The proliferation of tourist accommodation is an issue that is increasingly worrying the resident population, especially those in large cities. Residents of entire neighbourhoods in places like Barcelona are being forced to move to more peripheral areas in order to escape from the tourist masses.

This problem, although it does not affect the city of Orihuela itself, is beginning to have a significant presence on the coast. According to data offered last Thursday by the Councillor for Urban Planning, Matías Ruiz, the municipality has 5,760 tourist homes registered on the Generalitat Valenciana portal, a number to which, if all the applications that are still waiting to be processed are added, will soon take the figure close to 7,000 homes.

This will mean that one in four second homes in use will be classified as tourist housing.

The councillor, who supported the PP vote in a motion submitted to the plenary session on Thursday by Cambiemos, described the data as “positive”. He also pointed out that neither the Urban Planning Department nor the Local Police currently have any complaints or problems of coexistence derived from the existence of this type of housing.

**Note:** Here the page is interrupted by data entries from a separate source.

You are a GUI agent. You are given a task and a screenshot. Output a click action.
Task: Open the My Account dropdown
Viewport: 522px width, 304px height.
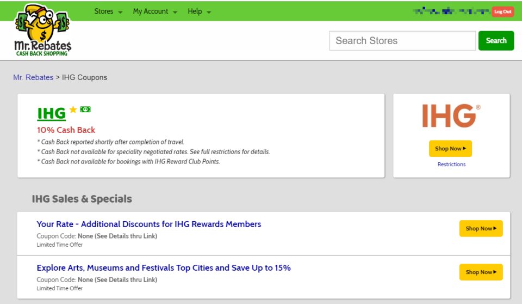[x=154, y=11]
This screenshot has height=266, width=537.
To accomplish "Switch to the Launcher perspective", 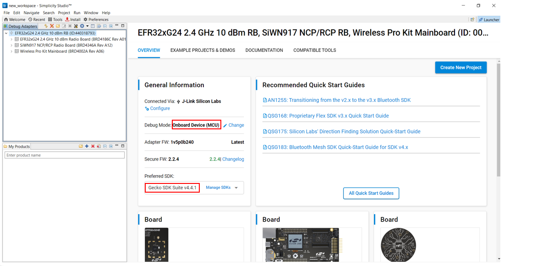I will [x=489, y=20].
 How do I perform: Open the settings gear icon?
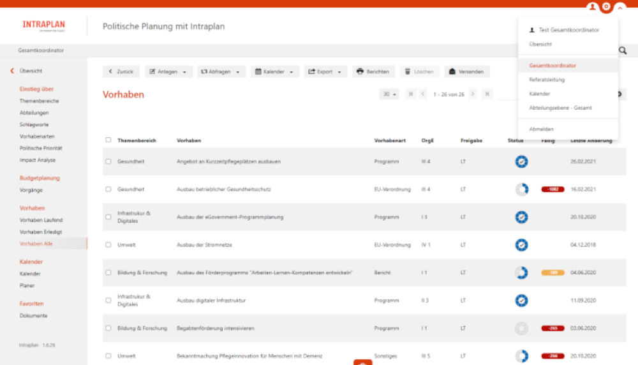(606, 7)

The Cambiemos motion urged the Department of Urban Planning to join the Ministry of Social Rights, Consumption and Agenda 2030, and the Spanish Federation of Municipalities and Provinces, to investigate illegal tourist rental housing; a phenomenon that, they attribute, “favours rental prices to rise exponentially with respect to other places in Spain, resulting in people with housing needs, or young people, not being able to access renting or buying a home,” according to their spokesperson for the municipalist party, Leticia Pertegal.

“According to data from the National Statistics Institute, updated at the beginning of this year, the province of Alicante is the one with the most tourist residences in the country, with a total of 38,007,” said the councilor.

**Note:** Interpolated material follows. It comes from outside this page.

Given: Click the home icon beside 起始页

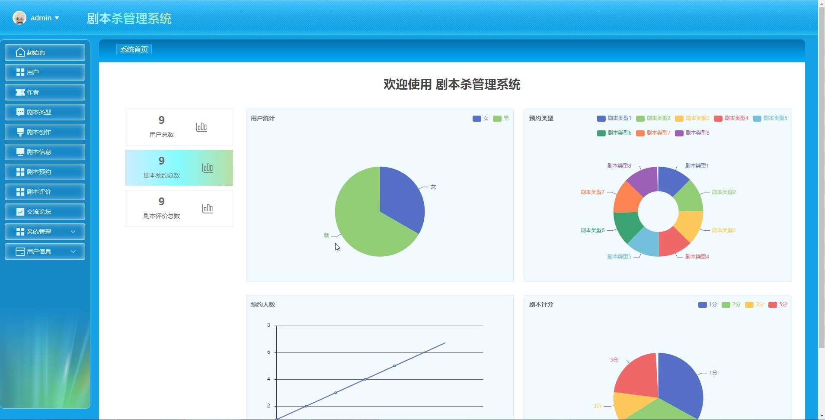Looking at the screenshot, I should (20, 52).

Matías Ruiz, representing the PP, positioned his political group’s vote to abstain and indicated to Pertegal that “in the area of ​​Urban Planning we are not entirely competent to oversee, review and investigate this issue and, furthermore, we do not have the resources at this time.”

The PSOE expressed its full support for the motion and insisted that its intention is to “regulate” the houses that remain in an irregular situation and in no case, they said, to “restrict”.

Vox and Cs, for their part, joined the abstention of the Partido Popular. In the case of Ciudadanos, because they understood that positioning themselves in favour could send a message of rejection by the City Council towards tourists.

Vox, likewise, called for finding a “balance” between the dynamisation of tourism and neighbourly coexistence. All this resulted in the approval of the motion with the favourable votes of PSOE and Cambiemos and the abstention of PP, Vox and Cs.